Una situazione critica che coinvolge diverse famiglie a Battipaglia, dove in più palazzine si è registrato l’azzeramento dei conti correnti condominiali, con conseguenze immediate sui servizi essenziali. A riportare la vicenda è l’edizione odierna de Il Mattino.
Il caso ruota attorno a un amministratore di condominio della zona che, dopo aver riscosso per anni le quote mensili dai residenti, si sarebbe reso improvvisamente irreperibile. Secondo le prime stime, il disavanzo contabile supererebbe i 50mila euro.
I primi segnali di allarme sono emersi quando, in almeno quattro edifici, sono stati interrotti alcuni servizi fondamentali: dall’energia elettrica sospesa per morosità, fino al blocco della manutenzione degli ascensori a causa di fatture rimaste inevase. In un primo momento l’uomo avrebbe parlato di semplici ritardi tecnici, ma alle richieste di chiarimenti e alla domanda di accesso agli estratti conto è seguito il silenzio.
Accertata l’entità dell’ammanco, i condomini hanno presentato diverse denunce alle forze dell’ordine, facendo partire verifiche approfondite sui movimenti bancari e sulla documentazione amministrativa degli ultimi anni.
Nel frattempo, la Procura è impegnata nel tentativo di rintracciare l’amministratore scomparso. I residenti, oltre a fare i conti con il danno economico, si trovano costretti a versare nuovamente le quote per garantire la riattivazione dei servizi essenziali, evitando così ulteriori disagi.

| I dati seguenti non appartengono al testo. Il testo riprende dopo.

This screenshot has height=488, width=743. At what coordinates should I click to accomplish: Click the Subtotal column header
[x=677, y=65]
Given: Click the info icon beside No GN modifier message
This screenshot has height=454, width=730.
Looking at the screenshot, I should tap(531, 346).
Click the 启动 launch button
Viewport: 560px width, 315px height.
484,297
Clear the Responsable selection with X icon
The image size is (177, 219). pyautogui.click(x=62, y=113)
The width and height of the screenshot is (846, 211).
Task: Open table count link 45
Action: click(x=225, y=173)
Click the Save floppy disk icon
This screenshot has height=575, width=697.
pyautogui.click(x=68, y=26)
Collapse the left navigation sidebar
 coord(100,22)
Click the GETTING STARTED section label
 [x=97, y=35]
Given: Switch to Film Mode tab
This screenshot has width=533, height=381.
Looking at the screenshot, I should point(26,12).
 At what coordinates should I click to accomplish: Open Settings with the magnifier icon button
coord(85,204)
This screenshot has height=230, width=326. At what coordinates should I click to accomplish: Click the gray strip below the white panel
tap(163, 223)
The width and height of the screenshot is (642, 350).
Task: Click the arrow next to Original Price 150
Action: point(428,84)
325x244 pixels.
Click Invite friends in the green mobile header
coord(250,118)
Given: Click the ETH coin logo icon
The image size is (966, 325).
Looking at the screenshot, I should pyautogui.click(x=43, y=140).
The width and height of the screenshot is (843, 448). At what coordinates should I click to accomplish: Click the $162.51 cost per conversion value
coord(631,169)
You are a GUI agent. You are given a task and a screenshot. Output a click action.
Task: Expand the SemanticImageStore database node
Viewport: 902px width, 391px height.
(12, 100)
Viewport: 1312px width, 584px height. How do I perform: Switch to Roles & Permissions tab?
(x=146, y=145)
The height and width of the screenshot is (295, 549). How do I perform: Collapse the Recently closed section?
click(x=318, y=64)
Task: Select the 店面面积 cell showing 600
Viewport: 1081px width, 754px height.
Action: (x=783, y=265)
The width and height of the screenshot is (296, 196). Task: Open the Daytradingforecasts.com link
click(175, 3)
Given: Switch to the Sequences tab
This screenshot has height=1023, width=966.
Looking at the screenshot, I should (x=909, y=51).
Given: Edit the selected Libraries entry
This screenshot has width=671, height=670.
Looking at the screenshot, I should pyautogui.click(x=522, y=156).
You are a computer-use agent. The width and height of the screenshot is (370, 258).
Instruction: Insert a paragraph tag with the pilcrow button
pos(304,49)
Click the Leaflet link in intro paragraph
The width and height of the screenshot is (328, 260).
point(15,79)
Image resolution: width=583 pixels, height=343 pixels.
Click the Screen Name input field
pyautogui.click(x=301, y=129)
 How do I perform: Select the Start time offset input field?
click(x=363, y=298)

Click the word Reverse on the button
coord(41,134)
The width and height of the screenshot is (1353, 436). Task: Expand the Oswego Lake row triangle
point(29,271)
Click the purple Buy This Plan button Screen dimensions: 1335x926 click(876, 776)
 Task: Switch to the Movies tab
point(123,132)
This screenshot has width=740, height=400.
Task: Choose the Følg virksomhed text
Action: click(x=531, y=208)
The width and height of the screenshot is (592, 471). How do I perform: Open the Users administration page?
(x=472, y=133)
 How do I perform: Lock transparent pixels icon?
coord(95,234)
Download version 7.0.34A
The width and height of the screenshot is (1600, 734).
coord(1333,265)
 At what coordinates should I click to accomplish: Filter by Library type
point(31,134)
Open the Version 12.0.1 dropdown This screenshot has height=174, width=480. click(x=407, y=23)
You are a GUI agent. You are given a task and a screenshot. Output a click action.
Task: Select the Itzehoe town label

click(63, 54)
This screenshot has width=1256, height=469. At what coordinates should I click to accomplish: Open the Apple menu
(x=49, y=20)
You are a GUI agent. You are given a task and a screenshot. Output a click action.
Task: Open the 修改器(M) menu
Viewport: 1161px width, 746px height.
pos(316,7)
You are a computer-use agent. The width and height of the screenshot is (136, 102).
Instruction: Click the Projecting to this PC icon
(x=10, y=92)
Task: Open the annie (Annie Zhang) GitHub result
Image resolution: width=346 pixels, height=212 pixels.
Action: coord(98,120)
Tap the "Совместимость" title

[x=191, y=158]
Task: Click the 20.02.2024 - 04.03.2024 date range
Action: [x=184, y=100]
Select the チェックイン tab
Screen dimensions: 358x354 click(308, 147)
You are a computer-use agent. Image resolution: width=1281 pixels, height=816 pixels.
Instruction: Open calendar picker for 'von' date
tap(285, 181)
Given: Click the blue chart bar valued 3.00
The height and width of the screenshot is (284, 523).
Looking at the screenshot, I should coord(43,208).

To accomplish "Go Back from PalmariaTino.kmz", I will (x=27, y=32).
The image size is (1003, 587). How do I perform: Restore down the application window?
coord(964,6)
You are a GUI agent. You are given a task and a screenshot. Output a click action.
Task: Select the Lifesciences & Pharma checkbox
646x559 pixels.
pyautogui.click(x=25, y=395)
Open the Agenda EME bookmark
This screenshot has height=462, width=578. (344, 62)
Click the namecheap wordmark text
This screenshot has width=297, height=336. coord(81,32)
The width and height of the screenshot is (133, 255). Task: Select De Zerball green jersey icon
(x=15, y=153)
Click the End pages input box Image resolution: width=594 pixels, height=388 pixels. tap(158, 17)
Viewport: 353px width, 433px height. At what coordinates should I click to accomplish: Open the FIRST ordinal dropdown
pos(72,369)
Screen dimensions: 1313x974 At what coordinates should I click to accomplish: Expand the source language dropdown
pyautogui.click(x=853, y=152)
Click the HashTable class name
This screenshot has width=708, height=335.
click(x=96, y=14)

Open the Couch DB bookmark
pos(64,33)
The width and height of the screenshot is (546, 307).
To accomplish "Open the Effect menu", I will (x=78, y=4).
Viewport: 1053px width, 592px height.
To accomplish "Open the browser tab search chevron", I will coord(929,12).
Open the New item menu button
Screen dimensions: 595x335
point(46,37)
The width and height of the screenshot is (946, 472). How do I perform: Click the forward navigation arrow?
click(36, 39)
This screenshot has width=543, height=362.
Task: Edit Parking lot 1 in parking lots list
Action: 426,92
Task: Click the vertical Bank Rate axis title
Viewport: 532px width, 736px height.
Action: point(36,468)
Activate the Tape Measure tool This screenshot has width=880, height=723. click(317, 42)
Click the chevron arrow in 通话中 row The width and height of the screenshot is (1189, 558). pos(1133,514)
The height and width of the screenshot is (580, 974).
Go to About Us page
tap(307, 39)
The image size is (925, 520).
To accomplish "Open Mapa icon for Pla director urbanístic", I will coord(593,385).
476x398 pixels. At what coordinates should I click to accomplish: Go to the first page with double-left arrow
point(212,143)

Parallelamente si procede alla nomina urgente di nuovi amministratori per ristabilire la gestione dei bilanci condominiali, mentre si profila una possibile lunga azione legale in sede civile per recuperare le somme sottratte. L’episodio riaccende l’attenzione sulla necessità di controlli più rigorosi nella gestione dei condomini e su strumenti di trasparenza capaci di tutelare i risparmi dei cittadini.